All the sums for this group are multiples of 11.

If I go on...

21 + 12 = 33

22 + 22 = 44

23 + 32 = 55

24 + 42 = 66

25 + 52 = 77

....

Once again, multiples of 11. Can we show that this is true for all sums AB + BA?

Let

*a*represent the digit A. Similarly, let

*b*represent the digit B. Then:

AB = (10a + b) and BA = (10b + a)

Then the sum AB + BA = (10a + b) + (10b + a) = 11a + 11b = 11(a + b)

Three Digit Numbers

Let's consider the number ABC. Rotate ABC one digit and add. Repeat. We get the sum ABC + BCA + CAB = n.

Let

*a*,

*b*, and

*c*represent the digits A, B, and C, respectively. Then ABC = 100a + 10b + c. We can construct two similar sums for BCA and CAB.

Then

ABC + BCA + CAB

= (100a + 10b + c) + (100b + 10c + a) + (100c + 10a + b)

= 111a + 111b + 111c

= 111(a + b + c)

The sum is ends up a multiple of 111, but not necessarily of 11. (111 is not a multiple of 11). Examples?

Example 1:

425 + 254 + 542 = 1221

1221/111 = 11

1221/11 = 111

Example 2:

963 + 639 + 396 = 1998

1998/111 = 18

1998/11 = 181 6/11

1998 is not a multiple of 11

Can we find such triples ABC, BCA, and CAB such that the sum is divisible by both 11 and 111? Hint: the least common multiple of 11 and 111 is 1,221. I have found 31 such triplets (including the trivial 0,0,0).

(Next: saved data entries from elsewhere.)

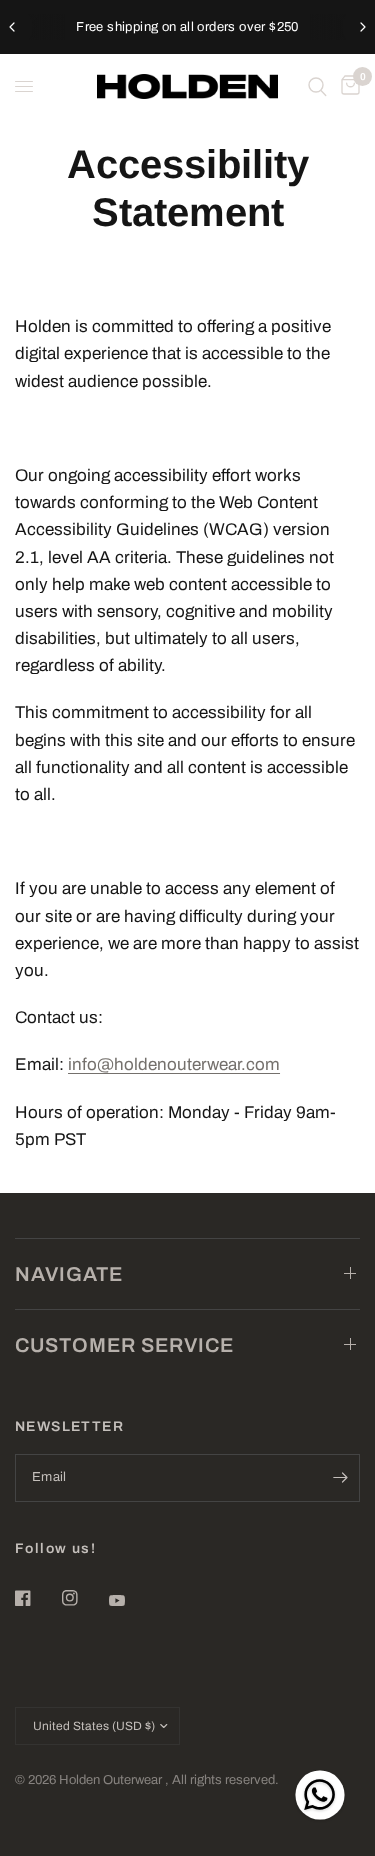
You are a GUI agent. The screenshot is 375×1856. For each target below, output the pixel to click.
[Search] (317, 86)
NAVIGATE (69, 1274)
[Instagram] (84, 1598)
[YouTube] (131, 1600)
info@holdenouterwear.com (174, 1064)
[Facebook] (37, 1598)
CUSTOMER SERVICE (124, 1345)
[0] (347, 86)
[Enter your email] (340, 1478)
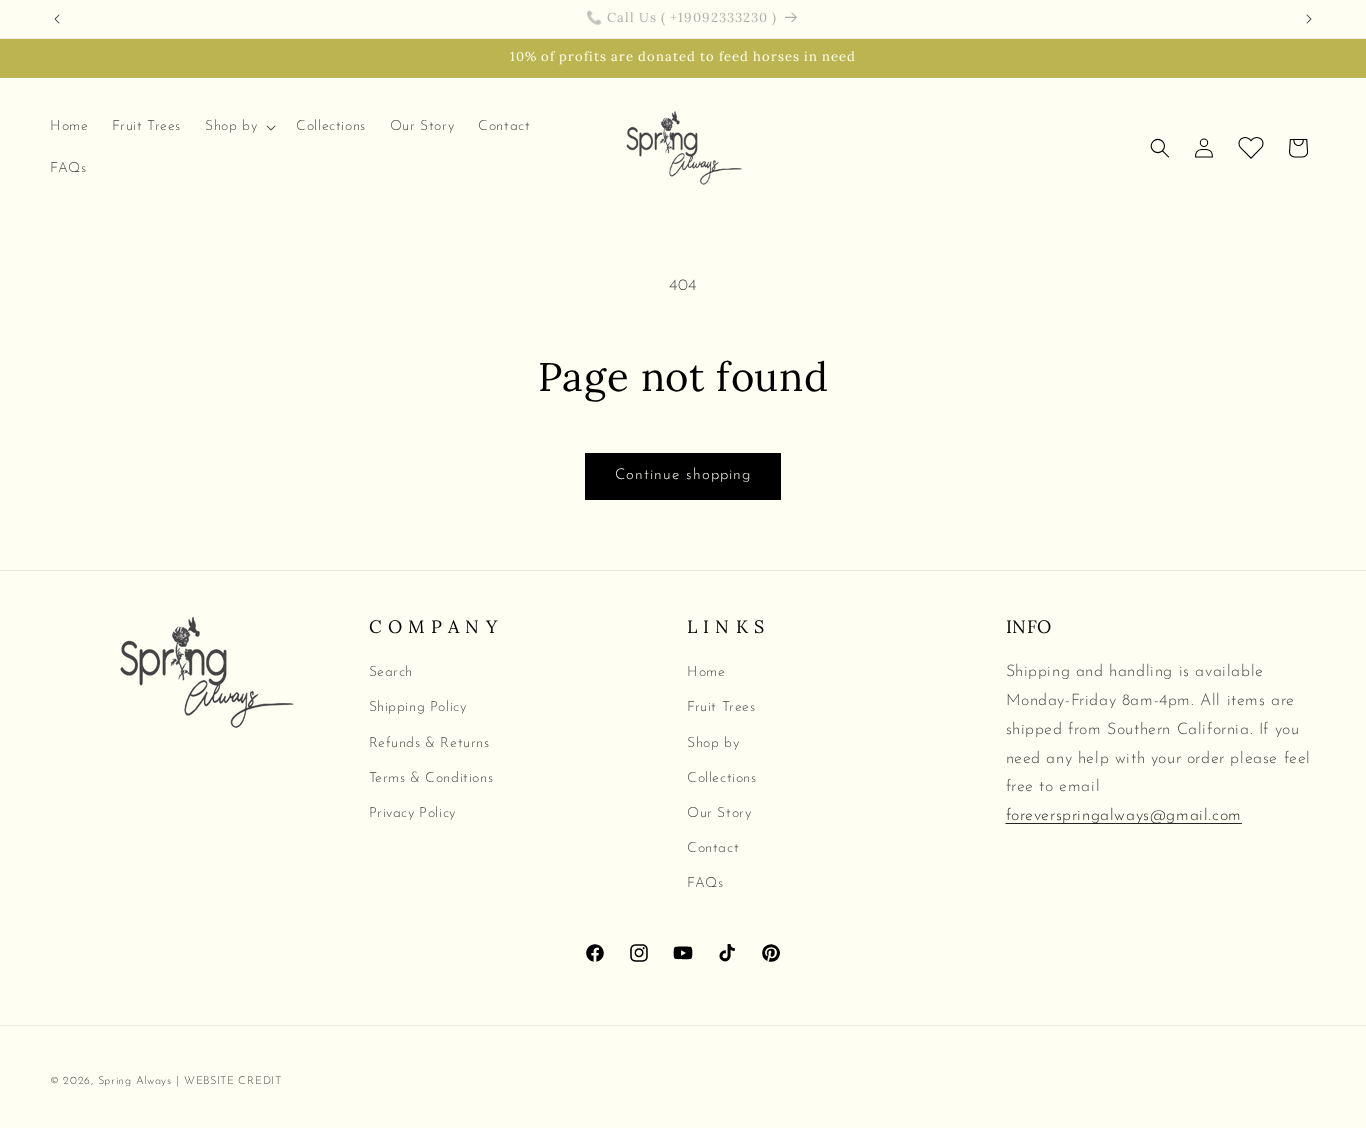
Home (706, 672)
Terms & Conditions (431, 778)
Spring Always (135, 1081)
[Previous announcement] (57, 19)
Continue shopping (683, 475)
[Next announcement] (1309, 19)
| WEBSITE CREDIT (228, 1081)
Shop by (713, 742)
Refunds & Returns (429, 742)
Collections (722, 778)
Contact (713, 848)
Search (391, 672)
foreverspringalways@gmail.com (1124, 816)
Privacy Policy (412, 813)
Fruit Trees (721, 707)
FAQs (705, 883)
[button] (238, 127)
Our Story (719, 813)
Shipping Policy (418, 707)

If you want to find the triples, have fun! I'll leave you with a few examples:

29 + 902 + 290 = 1221. (029, 902, 290)

137 + 713 + 371 = 1221. (137, 713, 371)

598 + 859 + 985 = 2442. (598, 859, 985)

254 + 425 + 542 = 1221. (254, 425, 542)

Take care and be safe!

Eddie

This blog is property of Edward Shore. 2012

Notice that when you flip the digits of a number around and take the difference between them you always get a multiple of 9:

ReplyDelete11-11 = 0

21-12 = 9

42-24 = 18

63-36 = 27

84-48 = 36

211-112 = 99

211-121 = 90

321-123 = 198 = 99*2 = 11*2*9

321-213 = 108 = 12*9

321-132 = 189 = 21*9

321-231 = 90

321-312 = 9

7546 - 4567 = 2979 = 331*9. There must be a way to prove this.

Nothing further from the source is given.